At a practical level, a neocloud is not just “another cloud provider.” It is an infrastructure stack designed around GPU clusters, high-throughput storage, and extremely fast east–west networking. The economics are different, the traffic patterns are different, and the failure domains matter more. You are not spinning up a few VMs. You are coordinating thousands of GPUs that need to behave like a single system.

At this point, the operational paradigm diverges from conventional network engineering practices. Traditional cloud traffic predominantly exhibited north–south patterns, characterized by user requests, API responses, and caching mechanisms that optimized delivery. In contrast, neocloud environments are dominated by east–west traffic flows. Training jobs transfer large datasets across clusters, continuously synchronize state, and generate sustained high-throughput traffic that differs significantly from typical web traffic.

From a network design standpoint, that changes everything. Latency still matters, but consistency matters more. Packet loss that would go unnoticed in a web application can undermine the efficiency of distributed training. Microbursts are not edge cases; they are the norm. Oversubscription ratios that worked fine in enterprise or even hyperscale environments start to fall apart under AI load.

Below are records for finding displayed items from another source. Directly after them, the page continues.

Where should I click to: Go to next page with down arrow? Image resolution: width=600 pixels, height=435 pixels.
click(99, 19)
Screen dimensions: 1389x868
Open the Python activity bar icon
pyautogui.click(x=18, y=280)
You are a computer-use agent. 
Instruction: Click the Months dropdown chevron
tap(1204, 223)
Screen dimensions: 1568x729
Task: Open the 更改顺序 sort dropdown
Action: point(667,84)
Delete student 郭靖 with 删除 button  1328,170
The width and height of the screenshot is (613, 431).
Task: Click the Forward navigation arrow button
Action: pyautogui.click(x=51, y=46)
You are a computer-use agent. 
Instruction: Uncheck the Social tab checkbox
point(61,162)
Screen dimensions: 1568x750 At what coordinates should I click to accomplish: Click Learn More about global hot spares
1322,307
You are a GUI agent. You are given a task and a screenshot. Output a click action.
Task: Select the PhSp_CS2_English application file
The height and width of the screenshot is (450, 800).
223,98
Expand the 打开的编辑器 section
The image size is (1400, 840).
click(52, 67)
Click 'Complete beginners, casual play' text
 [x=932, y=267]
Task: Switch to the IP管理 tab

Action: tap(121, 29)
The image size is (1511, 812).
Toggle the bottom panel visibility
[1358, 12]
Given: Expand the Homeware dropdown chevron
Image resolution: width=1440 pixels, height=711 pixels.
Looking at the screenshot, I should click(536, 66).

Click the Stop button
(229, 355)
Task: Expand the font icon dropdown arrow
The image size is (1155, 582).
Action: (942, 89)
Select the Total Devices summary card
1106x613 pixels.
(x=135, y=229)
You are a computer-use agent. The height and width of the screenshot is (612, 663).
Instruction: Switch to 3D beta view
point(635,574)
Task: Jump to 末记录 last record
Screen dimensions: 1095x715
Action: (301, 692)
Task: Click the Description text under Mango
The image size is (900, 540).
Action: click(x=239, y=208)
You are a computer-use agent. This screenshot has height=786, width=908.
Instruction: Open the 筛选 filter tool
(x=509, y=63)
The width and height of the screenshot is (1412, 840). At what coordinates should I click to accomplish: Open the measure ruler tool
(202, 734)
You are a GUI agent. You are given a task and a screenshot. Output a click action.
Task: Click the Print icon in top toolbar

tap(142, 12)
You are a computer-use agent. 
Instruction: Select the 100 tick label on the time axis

The physical location of neocloud environments further illustrates their distinct nature. These infrastructures are typically situated where power availability, scalable cooling, and high fiber density can support extensive interconnectivity. The priority is not proximity to end users, but rather proximity to other compute, storage, and exchange points capable of transferring data rapidly enough to maintain GPU utilization.

There are a few traits that show up consistently across neocloud designs:

Dense GPU clusters equipped with high-speed interconnects such as InfiniBand or 400G/800G Ethernet.
Flat or near-flat network fabrics designed to minimize hop count and jitter.
Predominance of east–west traffic with sustained throughput, as opposed to bursty, user-driven flows.
Tight coupling between compute, storage, and network design decisions

What makes this interesting is how it reshapes the interconnection strategy. Traditional peering and transit models assumed traffic diversity and statistical multiplexing. Neoclouds do not behave that way. When a training job runs, it consumes capacity in a highly deterministic, large-scale manner. That means interconnection has to be engineered more like a backbone than a best-effort exchange.

This is where you start to see the concept of “AI gravity” take hold. Data, models, and compute clusters gravitate toward each other. Once a large dataset and a trained model exist in one location, it becomes inefficient to move them. Instead, more compute and more connectivity move toward that center. Neoclouds become anchors, and everything else starts orbiting them.

For network engineers, this changes how we think about scale. It is no longer about how many customers you can serve or how many prefixes you can carry. It is about how much sustained throughput you can deliver between specific points with predictable performance. Route policy still matters, but physical topology and capacity planning matter more.

Neoclouds do not replace traditional cloud infrastructure; rather, they are layered atop existing systems, targeting a specific class of workloads that challenge previous assumptions. Treating neoclouds as conventional tenants or peers can lead to significant operational challenges. However, designing for density, determinism, and data locality enables the model to function effectively.